> Exercise aim: From the items below, pull out every line that contains the string "rating". Case matters, so count only lines where it appears in that exact case.

> Exercise data:
━━━━━━━━
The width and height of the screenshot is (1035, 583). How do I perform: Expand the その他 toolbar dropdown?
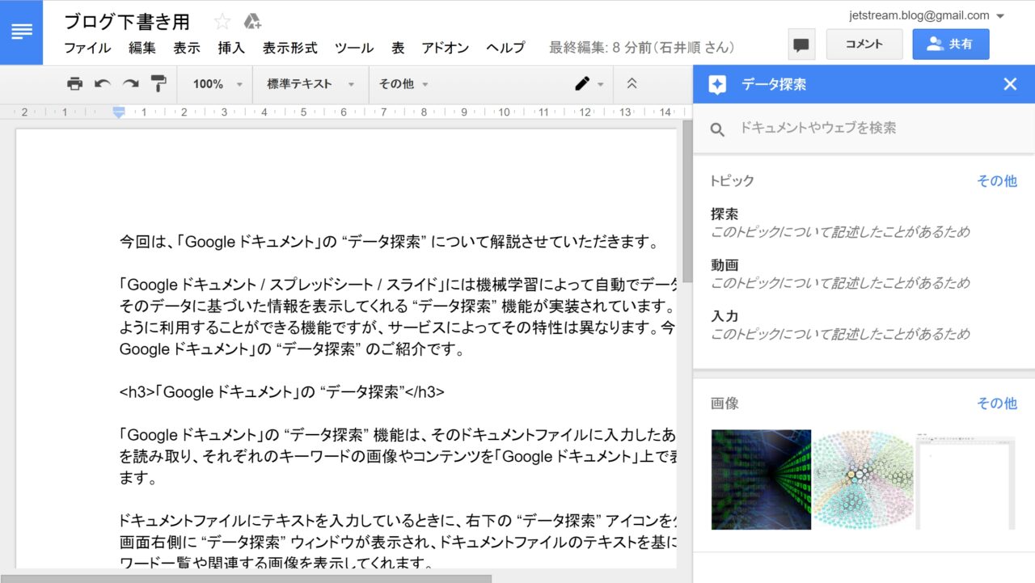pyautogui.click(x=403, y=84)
━━━━━━━━
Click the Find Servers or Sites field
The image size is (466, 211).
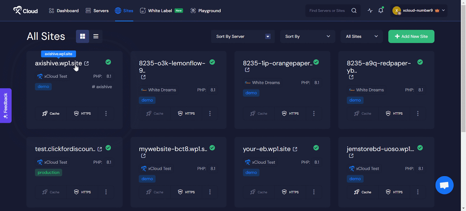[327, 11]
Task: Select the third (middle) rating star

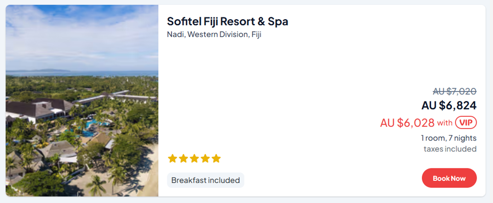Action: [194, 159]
━━━━━━━━
> Written response:
Task: Select the third (middle) rating star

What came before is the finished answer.